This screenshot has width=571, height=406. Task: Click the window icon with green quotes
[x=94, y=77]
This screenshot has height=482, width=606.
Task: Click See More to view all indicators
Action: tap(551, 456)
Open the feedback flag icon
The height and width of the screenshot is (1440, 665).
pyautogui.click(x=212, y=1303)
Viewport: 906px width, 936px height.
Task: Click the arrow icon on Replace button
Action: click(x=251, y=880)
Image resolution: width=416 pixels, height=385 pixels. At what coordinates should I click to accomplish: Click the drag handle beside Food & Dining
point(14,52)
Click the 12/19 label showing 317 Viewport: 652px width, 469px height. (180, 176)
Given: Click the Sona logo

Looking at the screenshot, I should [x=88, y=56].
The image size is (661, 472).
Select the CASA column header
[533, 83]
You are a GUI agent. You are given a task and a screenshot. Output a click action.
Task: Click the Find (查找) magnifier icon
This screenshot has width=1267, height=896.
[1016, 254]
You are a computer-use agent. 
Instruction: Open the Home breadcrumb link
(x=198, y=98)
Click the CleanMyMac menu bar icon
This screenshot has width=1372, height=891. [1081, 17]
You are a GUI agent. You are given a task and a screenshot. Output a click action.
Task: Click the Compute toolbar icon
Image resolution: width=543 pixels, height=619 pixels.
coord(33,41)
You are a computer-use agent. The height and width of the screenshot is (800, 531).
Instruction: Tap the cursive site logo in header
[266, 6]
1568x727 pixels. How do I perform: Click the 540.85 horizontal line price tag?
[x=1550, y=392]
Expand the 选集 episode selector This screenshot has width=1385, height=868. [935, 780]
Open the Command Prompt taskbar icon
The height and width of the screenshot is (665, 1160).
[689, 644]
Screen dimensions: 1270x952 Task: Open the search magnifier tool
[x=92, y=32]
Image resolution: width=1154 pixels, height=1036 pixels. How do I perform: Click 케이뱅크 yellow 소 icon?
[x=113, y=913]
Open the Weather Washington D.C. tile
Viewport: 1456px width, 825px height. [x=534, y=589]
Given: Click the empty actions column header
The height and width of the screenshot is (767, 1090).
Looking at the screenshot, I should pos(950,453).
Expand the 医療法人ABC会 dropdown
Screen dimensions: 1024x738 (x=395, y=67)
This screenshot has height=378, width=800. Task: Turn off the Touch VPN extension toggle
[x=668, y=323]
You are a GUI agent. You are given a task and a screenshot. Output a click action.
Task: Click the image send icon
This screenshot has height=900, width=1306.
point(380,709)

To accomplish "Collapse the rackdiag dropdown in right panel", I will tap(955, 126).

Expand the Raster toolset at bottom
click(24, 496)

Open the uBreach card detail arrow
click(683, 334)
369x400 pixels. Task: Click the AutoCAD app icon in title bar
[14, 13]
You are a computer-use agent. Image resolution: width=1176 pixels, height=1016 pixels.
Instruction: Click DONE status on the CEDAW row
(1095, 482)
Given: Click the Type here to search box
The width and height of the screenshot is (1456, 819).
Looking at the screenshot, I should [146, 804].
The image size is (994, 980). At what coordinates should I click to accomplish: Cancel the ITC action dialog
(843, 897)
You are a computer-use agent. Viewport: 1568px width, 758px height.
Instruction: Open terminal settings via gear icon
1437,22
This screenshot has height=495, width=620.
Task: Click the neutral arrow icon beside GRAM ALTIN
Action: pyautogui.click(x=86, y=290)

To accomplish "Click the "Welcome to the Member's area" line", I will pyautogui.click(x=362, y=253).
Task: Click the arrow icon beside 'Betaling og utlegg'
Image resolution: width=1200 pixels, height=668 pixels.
-=-=-
* _PROBLEM TO SOLVE_:
Could you reproduce every one of the records above, line for line and without any changes?

* _EXPECTED ANSWER_:
This screenshot has width=571, height=406. Task: Click the window icon with green quotes
[x=94, y=77]
This screenshot has height=482, width=606.
Task: Click See More to view all indicators
Action: tap(551, 456)
Open the feedback flag icon
The height and width of the screenshot is (1440, 665).
pyautogui.click(x=212, y=1303)
Viewport: 906px width, 936px height.
Task: Click the arrow icon on Replace button
Action: click(x=251, y=880)
Image resolution: width=416 pixels, height=385 pixels. At what coordinates should I click to accomplish: Click the drag handle beside Food & Dining
point(14,52)
Click the 12/19 label showing 317 Viewport: 652px width, 469px height. (180, 176)
Given: Click the Sona logo

Looking at the screenshot, I should [x=88, y=56].
The image size is (661, 472).
Select the CASA column header
[533, 83]
You are a GUI agent. You are given a task and a screenshot. Output a click action.
Task: Click the Find (查找) magnifier icon
This screenshot has width=1267, height=896.
[1016, 254]
You are a computer-use agent. 
Instruction: Open the Home breadcrumb link
(x=198, y=98)
Click the CleanMyMac menu bar icon
This screenshot has width=1372, height=891. [1081, 17]
You are a GUI agent. You are given a task and a screenshot. Output a click action.
Task: Click the Compute toolbar icon
Image resolution: width=543 pixels, height=619 pixels.
coord(33,41)
You are a computer-use agent. The height and width of the screenshot is (800, 531).
Instruction: Tap the cursive site logo in header
[266, 6]
1568x727 pixels. How do I perform: Click the 540.85 horizontal line price tag?
[x=1550, y=392]
Expand the 选集 episode selector This screenshot has width=1385, height=868. [935, 780]
Open the Command Prompt taskbar icon
The height and width of the screenshot is (665, 1160).
[689, 644]
Screen dimensions: 1270x952 Task: Open the search magnifier tool
[x=92, y=32]
Image resolution: width=1154 pixels, height=1036 pixels. How do I perform: Click 케이뱅크 yellow 소 icon?
[x=113, y=913]
Open the Weather Washington D.C. tile
Viewport: 1456px width, 825px height. [x=534, y=589]
Given: Click the empty actions column header
The height and width of the screenshot is (767, 1090).
Looking at the screenshot, I should pos(950,453).
Expand the 医療法人ABC会 dropdown
Screen dimensions: 1024x738 (x=395, y=67)
This screenshot has height=378, width=800. Task: Turn off the Touch VPN extension toggle
[x=668, y=323]
You are a GUI agent. You are given a task and a screenshot. Output a click action.
Task: Click the image send icon
This screenshot has height=900, width=1306.
point(380,709)

To accomplish "Collapse the rackdiag dropdown in right panel", I will tap(955, 126).

Expand the Raster toolset at bottom
click(24, 496)

Open the uBreach card detail arrow
click(683, 334)
369x400 pixels. Task: Click the AutoCAD app icon in title bar
[14, 13]
You are a computer-use agent. Image resolution: width=1176 pixels, height=1016 pixels.
Instruction: Click DONE status on the CEDAW row
(1095, 482)
Given: Click the Type here to search box
The width and height of the screenshot is (1456, 819).
Looking at the screenshot, I should [146, 804].
The image size is (994, 980). At what coordinates should I click to accomplish: Cancel the ITC action dialog
(843, 897)
You are a computer-use agent. Viewport: 1568px width, 758px height.
Instruction: Open terminal settings via gear icon
1437,22
This screenshot has height=495, width=620.
Task: Click the neutral arrow icon beside GRAM ALTIN
Action: pyautogui.click(x=86, y=290)

To accomplish "Click the "Welcome to the Member's area" line", I will pyautogui.click(x=362, y=253).
Task: Click the arrow icon beside 'Betaling og utlegg'
Image resolution: width=1200 pixels, height=668 pixels.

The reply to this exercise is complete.